Aim of the exercise: In the entries below, find each line bearing the string "column" and copy it.

Top of Input data

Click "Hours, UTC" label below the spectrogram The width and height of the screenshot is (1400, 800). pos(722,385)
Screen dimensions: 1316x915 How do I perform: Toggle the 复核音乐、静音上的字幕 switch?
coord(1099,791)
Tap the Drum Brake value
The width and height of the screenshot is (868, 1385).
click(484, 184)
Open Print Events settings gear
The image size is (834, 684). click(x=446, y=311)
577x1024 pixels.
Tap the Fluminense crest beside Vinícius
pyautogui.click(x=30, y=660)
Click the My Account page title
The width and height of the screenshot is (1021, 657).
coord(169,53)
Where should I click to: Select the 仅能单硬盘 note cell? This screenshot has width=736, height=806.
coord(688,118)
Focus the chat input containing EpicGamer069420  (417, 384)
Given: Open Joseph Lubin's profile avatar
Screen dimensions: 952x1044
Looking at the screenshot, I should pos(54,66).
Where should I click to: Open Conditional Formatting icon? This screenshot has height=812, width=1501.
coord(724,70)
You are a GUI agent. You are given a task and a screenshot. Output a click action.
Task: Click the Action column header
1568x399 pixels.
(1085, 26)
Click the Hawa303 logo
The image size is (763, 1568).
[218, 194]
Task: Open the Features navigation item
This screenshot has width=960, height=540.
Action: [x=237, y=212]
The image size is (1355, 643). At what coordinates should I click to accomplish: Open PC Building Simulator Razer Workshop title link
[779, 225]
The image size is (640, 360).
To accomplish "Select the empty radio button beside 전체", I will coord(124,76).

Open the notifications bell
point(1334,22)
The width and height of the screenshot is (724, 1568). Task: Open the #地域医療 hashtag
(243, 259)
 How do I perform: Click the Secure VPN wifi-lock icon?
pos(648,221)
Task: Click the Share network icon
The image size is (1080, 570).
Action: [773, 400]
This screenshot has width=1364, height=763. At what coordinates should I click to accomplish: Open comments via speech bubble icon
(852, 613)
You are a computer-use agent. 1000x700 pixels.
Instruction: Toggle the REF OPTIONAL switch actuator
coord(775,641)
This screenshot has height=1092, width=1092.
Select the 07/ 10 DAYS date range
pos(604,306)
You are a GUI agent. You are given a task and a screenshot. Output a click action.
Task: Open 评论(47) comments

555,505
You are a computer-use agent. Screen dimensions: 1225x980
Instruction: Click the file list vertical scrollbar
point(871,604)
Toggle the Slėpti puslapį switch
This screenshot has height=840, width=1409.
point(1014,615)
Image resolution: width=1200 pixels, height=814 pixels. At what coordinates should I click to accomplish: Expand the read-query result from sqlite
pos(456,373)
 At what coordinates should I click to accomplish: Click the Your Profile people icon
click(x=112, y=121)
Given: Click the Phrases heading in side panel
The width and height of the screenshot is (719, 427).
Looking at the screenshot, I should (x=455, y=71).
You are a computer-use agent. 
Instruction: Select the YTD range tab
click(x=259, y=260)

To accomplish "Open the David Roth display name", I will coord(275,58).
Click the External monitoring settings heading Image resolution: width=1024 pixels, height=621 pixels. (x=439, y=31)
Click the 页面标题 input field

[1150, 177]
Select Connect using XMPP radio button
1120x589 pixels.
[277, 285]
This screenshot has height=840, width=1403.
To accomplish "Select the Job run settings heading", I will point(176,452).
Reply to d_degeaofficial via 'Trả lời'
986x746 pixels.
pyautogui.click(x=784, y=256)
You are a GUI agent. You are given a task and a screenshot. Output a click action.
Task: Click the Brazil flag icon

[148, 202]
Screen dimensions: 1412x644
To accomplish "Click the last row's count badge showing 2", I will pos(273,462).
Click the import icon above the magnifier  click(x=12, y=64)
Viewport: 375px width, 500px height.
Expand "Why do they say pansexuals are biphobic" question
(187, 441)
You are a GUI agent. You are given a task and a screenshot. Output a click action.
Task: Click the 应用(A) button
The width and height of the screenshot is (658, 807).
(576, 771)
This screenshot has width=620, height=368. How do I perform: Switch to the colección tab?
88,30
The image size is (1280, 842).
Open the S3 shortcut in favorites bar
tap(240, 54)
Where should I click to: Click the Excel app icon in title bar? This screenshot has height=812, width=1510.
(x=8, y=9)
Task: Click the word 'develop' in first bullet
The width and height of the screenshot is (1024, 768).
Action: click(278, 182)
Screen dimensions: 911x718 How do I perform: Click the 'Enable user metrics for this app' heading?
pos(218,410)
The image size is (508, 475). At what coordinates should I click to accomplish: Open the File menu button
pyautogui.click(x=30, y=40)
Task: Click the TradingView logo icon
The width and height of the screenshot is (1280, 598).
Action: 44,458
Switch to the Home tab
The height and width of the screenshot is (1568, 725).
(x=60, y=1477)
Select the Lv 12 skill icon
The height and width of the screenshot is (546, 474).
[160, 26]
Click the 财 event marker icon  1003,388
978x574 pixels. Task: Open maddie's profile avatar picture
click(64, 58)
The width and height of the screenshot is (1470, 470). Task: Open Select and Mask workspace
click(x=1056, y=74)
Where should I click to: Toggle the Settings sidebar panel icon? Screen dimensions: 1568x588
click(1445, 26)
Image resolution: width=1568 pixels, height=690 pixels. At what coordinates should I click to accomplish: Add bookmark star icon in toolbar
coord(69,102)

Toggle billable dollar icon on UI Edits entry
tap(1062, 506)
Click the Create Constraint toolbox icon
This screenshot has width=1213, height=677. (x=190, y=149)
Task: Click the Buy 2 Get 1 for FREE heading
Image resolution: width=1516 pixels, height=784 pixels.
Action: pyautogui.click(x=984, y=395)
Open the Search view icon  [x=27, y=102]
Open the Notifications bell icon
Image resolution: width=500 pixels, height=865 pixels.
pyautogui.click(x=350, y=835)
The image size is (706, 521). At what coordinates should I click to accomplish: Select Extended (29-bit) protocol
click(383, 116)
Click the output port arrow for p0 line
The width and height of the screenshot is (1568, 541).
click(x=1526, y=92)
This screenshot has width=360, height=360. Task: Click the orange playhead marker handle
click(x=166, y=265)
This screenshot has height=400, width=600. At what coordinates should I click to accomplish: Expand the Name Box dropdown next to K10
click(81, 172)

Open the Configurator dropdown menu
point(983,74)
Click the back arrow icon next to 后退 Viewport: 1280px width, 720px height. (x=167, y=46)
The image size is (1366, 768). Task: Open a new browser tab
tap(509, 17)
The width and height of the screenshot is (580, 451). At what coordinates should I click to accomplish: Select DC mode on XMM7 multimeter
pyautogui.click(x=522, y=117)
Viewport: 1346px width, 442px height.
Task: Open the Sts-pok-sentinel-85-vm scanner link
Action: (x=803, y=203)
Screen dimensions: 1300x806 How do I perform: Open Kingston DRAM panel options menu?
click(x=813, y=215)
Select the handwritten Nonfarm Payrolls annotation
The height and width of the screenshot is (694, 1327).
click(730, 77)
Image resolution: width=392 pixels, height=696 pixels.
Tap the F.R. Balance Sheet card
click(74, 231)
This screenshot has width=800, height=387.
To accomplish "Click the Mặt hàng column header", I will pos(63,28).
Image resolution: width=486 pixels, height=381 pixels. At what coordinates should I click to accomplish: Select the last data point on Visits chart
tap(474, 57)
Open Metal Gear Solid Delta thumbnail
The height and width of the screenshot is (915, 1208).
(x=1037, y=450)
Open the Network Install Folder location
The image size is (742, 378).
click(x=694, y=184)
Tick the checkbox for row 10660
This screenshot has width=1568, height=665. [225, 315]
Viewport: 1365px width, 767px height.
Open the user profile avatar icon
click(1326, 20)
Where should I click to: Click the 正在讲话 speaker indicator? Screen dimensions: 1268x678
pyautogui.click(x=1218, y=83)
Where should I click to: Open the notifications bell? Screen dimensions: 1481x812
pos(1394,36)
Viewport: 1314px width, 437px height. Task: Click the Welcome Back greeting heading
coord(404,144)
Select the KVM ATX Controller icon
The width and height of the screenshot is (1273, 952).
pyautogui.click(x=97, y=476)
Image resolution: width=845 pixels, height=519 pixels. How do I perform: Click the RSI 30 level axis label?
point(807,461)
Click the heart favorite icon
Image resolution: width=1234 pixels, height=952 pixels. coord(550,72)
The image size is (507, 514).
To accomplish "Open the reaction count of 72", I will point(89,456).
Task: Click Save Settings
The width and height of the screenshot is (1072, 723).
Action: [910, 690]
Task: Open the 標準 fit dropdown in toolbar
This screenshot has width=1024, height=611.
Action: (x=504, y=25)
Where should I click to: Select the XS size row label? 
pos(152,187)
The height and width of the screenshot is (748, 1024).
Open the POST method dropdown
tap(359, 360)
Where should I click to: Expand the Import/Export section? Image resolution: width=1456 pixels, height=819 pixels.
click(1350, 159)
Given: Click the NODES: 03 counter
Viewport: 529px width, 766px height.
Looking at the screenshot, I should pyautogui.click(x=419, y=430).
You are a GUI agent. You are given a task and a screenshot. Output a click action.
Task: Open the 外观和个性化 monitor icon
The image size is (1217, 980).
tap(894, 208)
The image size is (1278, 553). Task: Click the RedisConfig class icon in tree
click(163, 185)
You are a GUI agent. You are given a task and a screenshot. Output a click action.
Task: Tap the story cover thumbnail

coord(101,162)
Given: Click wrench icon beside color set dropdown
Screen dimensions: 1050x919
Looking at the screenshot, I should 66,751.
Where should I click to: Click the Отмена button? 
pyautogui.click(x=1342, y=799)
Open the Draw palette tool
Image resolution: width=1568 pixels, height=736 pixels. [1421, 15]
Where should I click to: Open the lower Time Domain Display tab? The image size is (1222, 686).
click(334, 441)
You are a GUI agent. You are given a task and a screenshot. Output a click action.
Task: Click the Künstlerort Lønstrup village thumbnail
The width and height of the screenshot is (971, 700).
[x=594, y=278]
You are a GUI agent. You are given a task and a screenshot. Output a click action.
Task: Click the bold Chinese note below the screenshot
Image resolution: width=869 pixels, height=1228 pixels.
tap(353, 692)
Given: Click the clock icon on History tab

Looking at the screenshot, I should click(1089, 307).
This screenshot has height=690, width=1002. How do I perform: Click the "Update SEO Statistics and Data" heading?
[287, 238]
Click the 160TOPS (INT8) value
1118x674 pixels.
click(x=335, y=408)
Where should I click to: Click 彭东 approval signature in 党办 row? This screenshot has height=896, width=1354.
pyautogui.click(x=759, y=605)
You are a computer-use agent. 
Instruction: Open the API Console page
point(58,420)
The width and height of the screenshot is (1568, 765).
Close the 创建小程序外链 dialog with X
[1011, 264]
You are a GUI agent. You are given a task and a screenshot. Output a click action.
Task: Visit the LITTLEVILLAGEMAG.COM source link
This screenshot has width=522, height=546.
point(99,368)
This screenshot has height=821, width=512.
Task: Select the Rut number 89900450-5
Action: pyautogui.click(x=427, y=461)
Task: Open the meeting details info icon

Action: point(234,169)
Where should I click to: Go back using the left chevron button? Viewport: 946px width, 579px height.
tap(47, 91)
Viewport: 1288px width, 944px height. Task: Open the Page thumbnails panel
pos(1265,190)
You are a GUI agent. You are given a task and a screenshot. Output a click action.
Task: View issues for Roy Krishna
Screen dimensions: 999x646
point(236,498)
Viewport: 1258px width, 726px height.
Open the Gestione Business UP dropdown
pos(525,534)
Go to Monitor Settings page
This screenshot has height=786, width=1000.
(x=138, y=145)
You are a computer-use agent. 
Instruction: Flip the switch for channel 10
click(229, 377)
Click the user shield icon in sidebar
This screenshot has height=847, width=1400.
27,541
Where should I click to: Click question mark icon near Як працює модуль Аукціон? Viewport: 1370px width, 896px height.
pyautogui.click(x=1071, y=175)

Bottom of Input data

Answer below:
Task: Click the Action column header
To accomplish "Click the Mặt hàng column header", I will pos(63,28).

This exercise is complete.